Institute of Medical Psychology, Goethe-University, Heinrich-Hoffmann-Strasse 10, 60528, Frankfurt am Main, Germany.
Zuckerman Mind Brain Behavior Institute, Columbia University, 3227 Broadway, New York, NY, 10027, USA.
Nat Commun. 2020 Apr 22;11(1):1932. doi: 10.1038/s41467-020-15874-w.
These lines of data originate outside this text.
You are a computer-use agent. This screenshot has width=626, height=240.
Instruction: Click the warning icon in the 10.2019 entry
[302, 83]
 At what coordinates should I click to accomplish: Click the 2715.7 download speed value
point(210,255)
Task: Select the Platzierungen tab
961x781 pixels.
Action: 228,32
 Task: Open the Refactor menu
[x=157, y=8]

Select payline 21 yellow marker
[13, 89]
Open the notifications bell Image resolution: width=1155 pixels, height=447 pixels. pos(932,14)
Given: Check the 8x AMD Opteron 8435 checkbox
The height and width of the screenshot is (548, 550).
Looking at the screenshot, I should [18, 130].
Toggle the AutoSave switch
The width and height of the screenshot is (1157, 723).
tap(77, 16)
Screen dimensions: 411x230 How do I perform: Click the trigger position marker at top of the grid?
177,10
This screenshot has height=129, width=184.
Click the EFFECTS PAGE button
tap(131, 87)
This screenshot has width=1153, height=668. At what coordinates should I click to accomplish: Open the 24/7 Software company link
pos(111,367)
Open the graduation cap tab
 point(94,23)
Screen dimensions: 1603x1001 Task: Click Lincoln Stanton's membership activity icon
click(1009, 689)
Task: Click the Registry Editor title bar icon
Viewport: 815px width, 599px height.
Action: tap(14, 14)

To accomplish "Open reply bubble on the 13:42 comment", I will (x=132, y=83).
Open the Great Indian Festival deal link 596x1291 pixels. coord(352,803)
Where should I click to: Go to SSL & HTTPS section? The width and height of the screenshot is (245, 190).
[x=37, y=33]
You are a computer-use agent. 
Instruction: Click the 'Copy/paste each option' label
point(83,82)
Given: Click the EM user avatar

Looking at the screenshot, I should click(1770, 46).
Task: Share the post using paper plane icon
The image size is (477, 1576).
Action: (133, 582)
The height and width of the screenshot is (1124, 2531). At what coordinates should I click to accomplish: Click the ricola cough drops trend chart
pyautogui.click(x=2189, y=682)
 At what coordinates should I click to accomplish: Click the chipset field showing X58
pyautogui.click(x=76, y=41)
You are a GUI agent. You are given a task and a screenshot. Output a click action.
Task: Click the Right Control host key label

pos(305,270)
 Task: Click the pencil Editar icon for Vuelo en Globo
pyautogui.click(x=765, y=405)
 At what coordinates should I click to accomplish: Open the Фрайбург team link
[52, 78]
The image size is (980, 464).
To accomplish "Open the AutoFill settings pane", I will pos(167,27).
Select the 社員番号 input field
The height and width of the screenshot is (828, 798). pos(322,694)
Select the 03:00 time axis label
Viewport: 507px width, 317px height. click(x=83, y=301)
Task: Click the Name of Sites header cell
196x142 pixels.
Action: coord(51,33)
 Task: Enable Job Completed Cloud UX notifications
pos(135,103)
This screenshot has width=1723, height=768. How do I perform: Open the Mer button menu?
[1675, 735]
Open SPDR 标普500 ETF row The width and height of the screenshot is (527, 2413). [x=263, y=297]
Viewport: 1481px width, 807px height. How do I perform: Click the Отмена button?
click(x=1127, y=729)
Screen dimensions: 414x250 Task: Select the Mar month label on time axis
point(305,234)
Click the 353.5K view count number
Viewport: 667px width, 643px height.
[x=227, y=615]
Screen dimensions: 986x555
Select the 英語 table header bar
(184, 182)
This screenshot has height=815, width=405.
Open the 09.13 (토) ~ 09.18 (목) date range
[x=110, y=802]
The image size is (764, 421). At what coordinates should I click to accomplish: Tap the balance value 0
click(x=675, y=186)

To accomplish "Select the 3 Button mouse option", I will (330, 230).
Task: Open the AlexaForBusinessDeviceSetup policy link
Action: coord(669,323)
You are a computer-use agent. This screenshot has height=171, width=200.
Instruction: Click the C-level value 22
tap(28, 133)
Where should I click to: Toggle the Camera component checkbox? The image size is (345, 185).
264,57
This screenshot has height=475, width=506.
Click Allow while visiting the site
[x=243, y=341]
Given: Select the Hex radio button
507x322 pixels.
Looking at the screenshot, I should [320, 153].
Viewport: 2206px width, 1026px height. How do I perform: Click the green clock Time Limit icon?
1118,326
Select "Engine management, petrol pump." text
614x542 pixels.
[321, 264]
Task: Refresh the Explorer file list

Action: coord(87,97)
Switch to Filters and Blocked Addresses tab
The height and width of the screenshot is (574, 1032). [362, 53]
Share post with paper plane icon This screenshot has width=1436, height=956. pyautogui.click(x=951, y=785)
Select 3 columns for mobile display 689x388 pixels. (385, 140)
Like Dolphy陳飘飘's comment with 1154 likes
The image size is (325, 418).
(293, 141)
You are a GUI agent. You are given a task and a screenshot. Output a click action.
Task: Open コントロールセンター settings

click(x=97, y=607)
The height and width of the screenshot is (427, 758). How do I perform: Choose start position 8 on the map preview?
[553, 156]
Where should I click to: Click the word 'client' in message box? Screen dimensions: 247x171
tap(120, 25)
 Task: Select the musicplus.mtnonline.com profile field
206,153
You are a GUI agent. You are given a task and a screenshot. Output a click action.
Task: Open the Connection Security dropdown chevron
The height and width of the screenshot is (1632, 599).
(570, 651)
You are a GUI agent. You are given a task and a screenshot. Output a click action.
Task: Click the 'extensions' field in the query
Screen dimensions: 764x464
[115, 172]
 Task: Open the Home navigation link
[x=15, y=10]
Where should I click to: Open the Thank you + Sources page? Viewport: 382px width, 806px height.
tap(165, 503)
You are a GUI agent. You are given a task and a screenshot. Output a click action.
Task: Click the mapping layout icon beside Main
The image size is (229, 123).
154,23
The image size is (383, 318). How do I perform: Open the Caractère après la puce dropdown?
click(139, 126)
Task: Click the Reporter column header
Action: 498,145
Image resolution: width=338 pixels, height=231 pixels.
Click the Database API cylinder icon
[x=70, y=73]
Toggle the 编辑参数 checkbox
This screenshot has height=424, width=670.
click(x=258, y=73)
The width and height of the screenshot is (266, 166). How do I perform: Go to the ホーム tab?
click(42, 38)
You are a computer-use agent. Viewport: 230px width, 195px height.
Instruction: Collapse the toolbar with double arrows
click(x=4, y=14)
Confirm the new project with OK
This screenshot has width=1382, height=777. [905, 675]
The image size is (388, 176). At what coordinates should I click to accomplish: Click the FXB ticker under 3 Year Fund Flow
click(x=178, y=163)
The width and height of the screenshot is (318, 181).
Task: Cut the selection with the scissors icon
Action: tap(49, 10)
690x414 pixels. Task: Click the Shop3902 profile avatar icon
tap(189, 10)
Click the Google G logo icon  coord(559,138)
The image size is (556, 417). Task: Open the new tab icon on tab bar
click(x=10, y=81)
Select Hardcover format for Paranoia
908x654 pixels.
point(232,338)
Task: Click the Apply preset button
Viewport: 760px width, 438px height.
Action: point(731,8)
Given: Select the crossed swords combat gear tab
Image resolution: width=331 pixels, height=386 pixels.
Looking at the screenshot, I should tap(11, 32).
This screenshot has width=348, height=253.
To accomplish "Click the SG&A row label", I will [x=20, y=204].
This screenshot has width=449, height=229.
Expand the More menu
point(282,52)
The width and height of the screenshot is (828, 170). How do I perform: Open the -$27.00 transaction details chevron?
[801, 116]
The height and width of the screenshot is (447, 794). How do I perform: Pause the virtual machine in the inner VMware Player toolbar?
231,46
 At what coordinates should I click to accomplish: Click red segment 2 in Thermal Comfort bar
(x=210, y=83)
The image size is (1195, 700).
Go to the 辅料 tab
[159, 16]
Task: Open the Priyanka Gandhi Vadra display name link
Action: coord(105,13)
Serial dependence is thought to promote perceptual stability by compensating for small changes of an object's appearance across memory episodes. So far, it has been studied in situations that comprised only a single object. The question of how we selectively create temporal stability of several objects remains unsolved. In a memory task, objects can be differentiated by their to-be-memorized feature (content) as well as accompanying discriminative features (context). We test whether congruent context features, in addition to content similarity, support serial dependence. In four experiments, we observe a stronger serial dependence between objects that share the same context features across trials. Apparently, the binding of content and context features is not erased but rather carried over to the subsequent memory episode. As this reflects temporal dependencies in natural settings, our findings reveal a mechanism that integrates corresponding content and context features to support stable representations of individualized objects over time.
序列依赖被认为可以通过补偿记忆片段中物体外观的小变化来促进感知稳定性。到目前为止,它已经在只包含单个物体的情况下进行了研究。我们如何有选择地为几个物体创造时间稳定性的问题仍然没有解决。在记忆任务中,物体可以通过要记住的特征(内容)以及伴随的鉴别特征(上下文)来区分。我们测试了在除了内容相似性之外,一致的上下文特征是否支持序列依赖。在四个实验中,我们观察到在试验之间共享相同上下文特征的物体之间存在更强的序列依赖。显然,内容和上下文特征的绑定不会被抹去,而是会延续到随后的记忆片段中。由于这反映了自然环境中的时间依赖性,我们的发现揭示了一种机制,该机制将相应的内容和上下文特征整合在一起,以支持随着时间的推移对个体化物体的稳定表示。